Python Forum
Thread Rating:
  • 0 Vote(s) - 0 Average
  • 1
  • 2
  • 3
  • 4
  • 5
Reset csv.reader
#11
I attached the csv:
client_id visittype_id visittype intake_date visit_date services_needed
90062526 109 Engagement 7/12/2018 7/12/2018
90063330 830 CM Eval 7/17/2018 7/17/2018 Yes
90063330 34 Case Management7/17/2018 7/25/2018 Yes
90065363 109 Engagement 7/16/2018 7/16/2018 No
90066364 123 GAP Case Mangmt Reg 7/12/2018 7/18/2018 Yes
90066364 123 GAP Case Mangmt Reg 7/12/2018 7/23/2018 Yes
90066364 122 GAP Case Mangmt High 7/12/2018 7/24/2018 Yes
90069663 Yes
90096343 233 Psychotherapy 7/5/2018 7/5/2018 No
90096343 233 Psychotherapy 7/5/2018 7/19/2018 No
90096592 436 Comprehensive Eval 7/5/2018 7/5/2018 Yes
90099646 830 CM Eval 7/16/2018 7/16/2018 Yes
90905234 481 No Show Cancelation 7/10/2018 7/19/2018 Yes
90905234 127 Group Orientation 7/10/2018 7/24/2018 Yes
91222222 481 No Show Cancelation 7/12/2018 7/23/2018 Yes
91222222 481 No Show Cancelation 7/12/2018 7/24/2018 Yes

For each client ID, we are tracking who had a followup and who had no followup after an initial evaluation.
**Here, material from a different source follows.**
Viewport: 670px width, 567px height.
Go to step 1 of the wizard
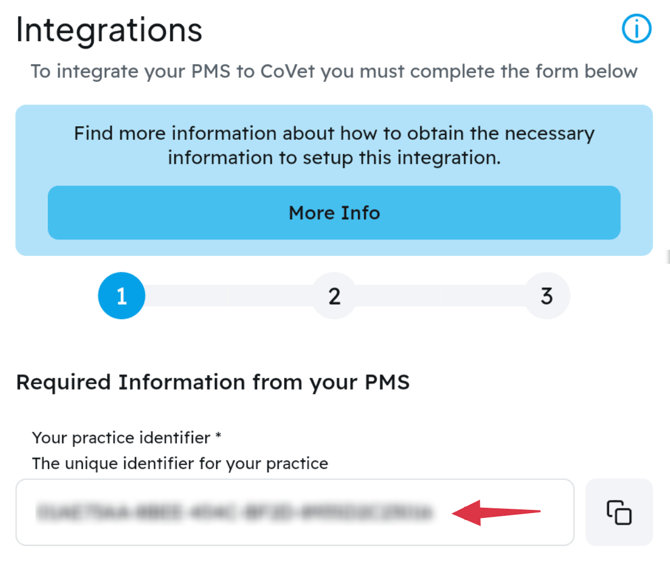(x=121, y=296)
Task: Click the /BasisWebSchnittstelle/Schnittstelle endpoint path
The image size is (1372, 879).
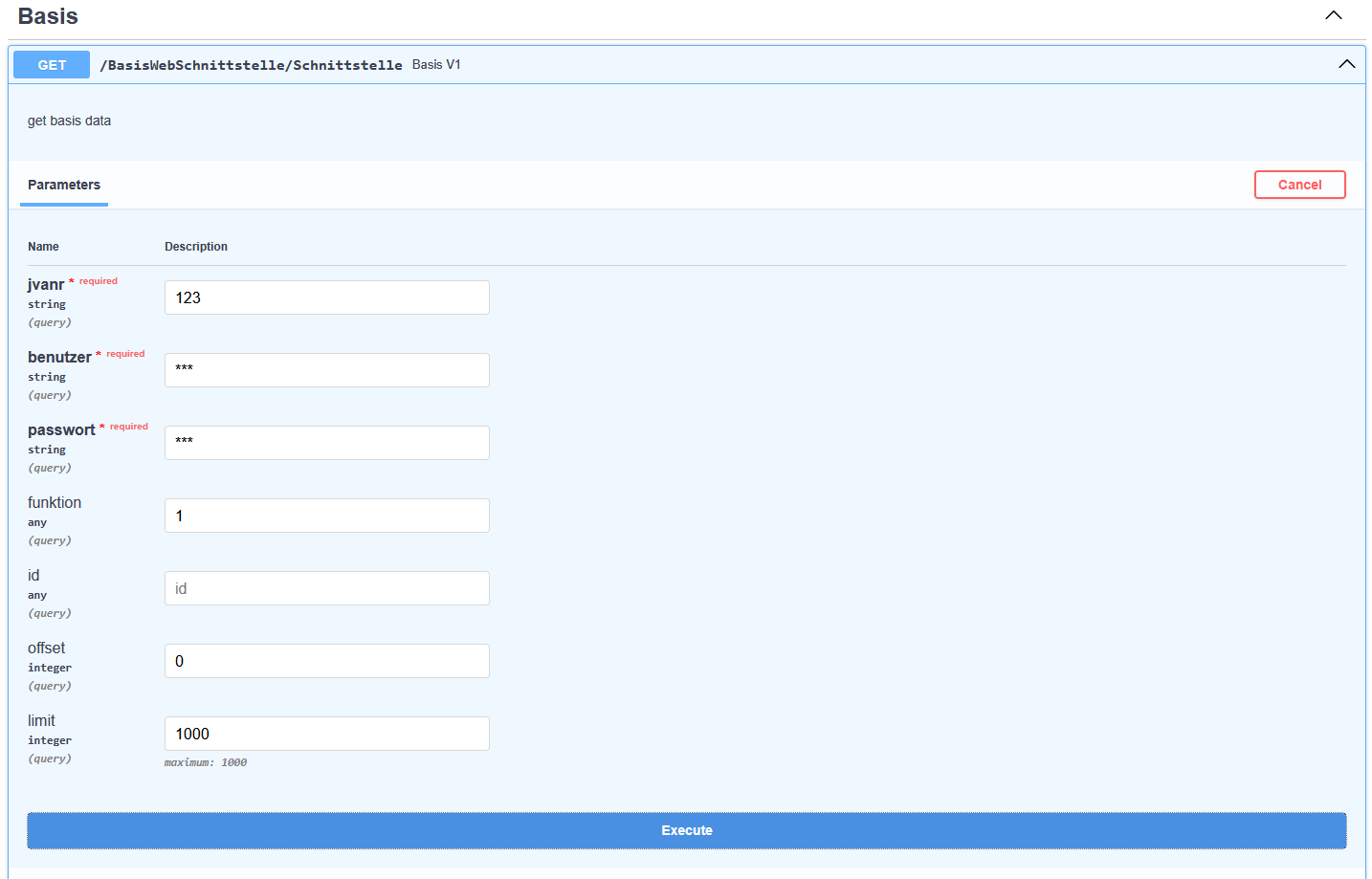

The criteria for a with_followup:
services_needed = ‘Yes’.
There must be a visittype other than ‘Eval’ (anything that contains ‘Eval’).
There must be a visittype other than ‘No Show Cancelation’
If the visittype = ‘Evaluation’, the visit_date must be greater than intake_date.
If only one of the rows fits that criteria, it qualifies as a followup regardless of the values in the other rows for a client.

The criteria for no_followup:
services_needed = ‘Yes’.
If none of the criteria for a followup exists for a client, that client had no_followup.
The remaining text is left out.